Minaya worked with one hand tied behind his back in 2002—a $38 million payroll—and still figured out a way to acquire Colon from the Indians on June 27 and rightfielder Cliff Floyd from the Marlins two weeks later, bolstering manager Frank Robinson's run at the National League wild card. (However, Montreal lost 11 of 14 during one July stretch and promptly traded Floyd to the Red Sox just 19 days after he had arrived.) The Expos wound up second in the NL East, with their first winning record since 1996. Now faced with a $40 million budget, the bold G.M. is ready to perform more magic with lead weights on his ankles. "I feel confident we'll be able to improve the team without taking on salary," Minaya says, "if we're in the hunt."
That is a long shot. The rotation is solid if not glitzy and will benefit from the addition of 33-year-old Orlando (El Duque) Hernandez, who was acquired from the Yankees in a three-team trade. The Expos have starting pitchers from Puerto Rico ( Javy Vazquez), Cuba ( Hernandez), Venezuela ( Tony Armas Jr.) and Japan (Tomo Okha). Catcher Michael Barrett enjoys the diversity because it gives him a chance to use the six years of Spanish he took in school and the Japanese he picked up playing instructional ball in Hawaii.
Of course the centerpiece of any success will be 27-year-old rightfielder Vladimir Guerrero, who is in the final year of a five-year, $28 million contract and figures to be in his final season as an Expo. Minaya vows not to trade him as long as Montreal is in contention—"I suspect if someone buys the team in August, he might want Vlad on it," says Minaya. The free agent market was soft last winter, but it had no fabulous five-tool player entering his prime. Guerrero, who has struck out roughly once in every eight at bats in his career, a minuscule number for a power hitter, was one home run short of a 40-40 year. He led the league in hits and total bases and batted .336 without a reliable No. 5 hitter behind him for protection. Known for having one of the strongest outfield arms in baseball, Guerrero also tied for the NL lead with 14 outfield assists. "And he's not even close to being maxed out," Robinson says.
Guerrero could use help from Fernando Tatis, whose shoulder and knee are healthy enough that he is no longer submarining his throws from third base, and shortstop Orlando Cabrera, who had a nightmarish season at the plate (.263 average) and in the field (29 errors). Right now the only other pencil-it-in offensive force is switch-hitting second baseman Jose Vidro, who hit .315 with 19 homers and 96 RBIs last season.

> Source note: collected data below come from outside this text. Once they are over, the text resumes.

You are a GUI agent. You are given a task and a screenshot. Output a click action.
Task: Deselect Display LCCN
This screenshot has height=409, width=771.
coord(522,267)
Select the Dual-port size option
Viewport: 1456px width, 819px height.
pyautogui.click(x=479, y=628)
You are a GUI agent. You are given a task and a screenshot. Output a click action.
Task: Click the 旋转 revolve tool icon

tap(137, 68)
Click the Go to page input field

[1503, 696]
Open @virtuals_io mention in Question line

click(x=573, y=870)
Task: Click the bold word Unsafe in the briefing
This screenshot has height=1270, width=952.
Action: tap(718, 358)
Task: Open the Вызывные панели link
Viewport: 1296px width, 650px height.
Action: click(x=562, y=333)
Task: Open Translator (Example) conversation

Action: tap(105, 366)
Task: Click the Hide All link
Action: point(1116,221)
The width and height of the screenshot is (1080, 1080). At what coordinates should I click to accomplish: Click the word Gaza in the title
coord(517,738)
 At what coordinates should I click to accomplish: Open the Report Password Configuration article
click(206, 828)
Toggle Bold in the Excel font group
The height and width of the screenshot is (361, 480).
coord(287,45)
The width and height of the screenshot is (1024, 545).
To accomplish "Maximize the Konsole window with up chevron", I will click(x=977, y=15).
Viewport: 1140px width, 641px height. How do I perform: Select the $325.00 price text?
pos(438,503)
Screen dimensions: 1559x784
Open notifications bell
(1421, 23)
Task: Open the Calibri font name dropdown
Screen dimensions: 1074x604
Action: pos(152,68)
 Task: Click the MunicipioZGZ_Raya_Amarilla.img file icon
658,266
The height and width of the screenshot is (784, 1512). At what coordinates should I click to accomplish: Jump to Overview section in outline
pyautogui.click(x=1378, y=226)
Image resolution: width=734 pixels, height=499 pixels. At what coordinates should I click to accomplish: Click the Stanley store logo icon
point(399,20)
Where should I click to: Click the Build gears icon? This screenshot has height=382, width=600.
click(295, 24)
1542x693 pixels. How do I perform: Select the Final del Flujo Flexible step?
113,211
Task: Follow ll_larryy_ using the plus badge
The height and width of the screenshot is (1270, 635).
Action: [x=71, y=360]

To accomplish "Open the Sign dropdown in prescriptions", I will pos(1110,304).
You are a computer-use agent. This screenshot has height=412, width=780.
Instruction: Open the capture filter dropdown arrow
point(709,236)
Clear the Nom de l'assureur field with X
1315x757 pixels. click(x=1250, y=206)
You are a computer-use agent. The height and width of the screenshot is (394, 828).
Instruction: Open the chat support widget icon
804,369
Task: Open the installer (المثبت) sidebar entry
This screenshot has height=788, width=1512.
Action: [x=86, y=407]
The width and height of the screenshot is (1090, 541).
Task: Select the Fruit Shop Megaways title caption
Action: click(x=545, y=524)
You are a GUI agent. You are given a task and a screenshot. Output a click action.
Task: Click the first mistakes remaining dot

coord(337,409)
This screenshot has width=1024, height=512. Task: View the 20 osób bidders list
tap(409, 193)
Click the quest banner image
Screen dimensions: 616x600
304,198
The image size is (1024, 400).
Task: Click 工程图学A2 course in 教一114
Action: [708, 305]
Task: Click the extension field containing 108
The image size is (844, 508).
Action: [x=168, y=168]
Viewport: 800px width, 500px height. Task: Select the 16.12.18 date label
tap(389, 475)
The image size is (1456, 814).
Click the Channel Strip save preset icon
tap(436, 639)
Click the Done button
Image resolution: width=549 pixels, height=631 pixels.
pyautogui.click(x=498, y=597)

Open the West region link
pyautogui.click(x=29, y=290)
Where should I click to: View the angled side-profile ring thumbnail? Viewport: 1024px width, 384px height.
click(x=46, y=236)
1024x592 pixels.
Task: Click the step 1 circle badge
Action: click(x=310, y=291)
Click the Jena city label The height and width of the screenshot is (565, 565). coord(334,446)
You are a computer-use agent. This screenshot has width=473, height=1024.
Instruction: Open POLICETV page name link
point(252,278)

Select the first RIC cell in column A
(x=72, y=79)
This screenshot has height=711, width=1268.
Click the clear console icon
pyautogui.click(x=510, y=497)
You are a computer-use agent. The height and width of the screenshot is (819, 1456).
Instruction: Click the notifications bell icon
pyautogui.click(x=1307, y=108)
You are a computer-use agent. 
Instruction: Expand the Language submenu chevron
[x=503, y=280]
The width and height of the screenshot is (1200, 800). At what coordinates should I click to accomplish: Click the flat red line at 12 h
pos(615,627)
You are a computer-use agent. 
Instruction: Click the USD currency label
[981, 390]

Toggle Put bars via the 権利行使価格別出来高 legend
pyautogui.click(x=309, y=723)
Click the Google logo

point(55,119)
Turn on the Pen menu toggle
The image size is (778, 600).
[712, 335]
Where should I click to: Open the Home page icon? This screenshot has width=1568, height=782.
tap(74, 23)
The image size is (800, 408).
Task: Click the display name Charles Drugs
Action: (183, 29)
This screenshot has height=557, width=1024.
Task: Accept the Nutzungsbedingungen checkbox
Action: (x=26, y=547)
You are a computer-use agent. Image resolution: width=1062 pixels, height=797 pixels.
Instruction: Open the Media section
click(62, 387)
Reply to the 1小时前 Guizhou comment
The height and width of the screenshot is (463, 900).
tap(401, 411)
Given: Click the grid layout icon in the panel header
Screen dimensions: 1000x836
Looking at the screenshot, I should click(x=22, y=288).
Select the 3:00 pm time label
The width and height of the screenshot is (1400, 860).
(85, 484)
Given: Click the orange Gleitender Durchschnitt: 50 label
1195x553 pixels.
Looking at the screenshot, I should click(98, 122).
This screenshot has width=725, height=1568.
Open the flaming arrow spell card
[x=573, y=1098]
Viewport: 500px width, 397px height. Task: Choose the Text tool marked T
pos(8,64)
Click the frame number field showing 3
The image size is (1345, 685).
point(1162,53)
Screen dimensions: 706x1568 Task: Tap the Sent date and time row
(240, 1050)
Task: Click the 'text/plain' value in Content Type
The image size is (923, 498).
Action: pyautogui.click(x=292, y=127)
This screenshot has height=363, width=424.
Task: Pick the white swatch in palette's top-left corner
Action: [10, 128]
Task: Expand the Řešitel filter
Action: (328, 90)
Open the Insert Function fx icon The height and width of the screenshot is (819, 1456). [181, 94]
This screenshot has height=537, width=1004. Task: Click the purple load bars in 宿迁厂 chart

Vidro, like fellow Puerto Ricans Vazquez and first baseman Wil Cordero, will feel right at home in San Juan. Vidro's mother, Daisy, who has never seen her son play a major league game, lives about 46 miles southwest of San Juan. "We talk about it a lot," says Vidro, 28. "I'm looking forward to playing with my family sitting in the stands. I know a lot of guys on this team are excited about it." They will be frolicking at Hiram Bithorn Stadium, a home away from their deserted home in a city that fell out of love with baseball.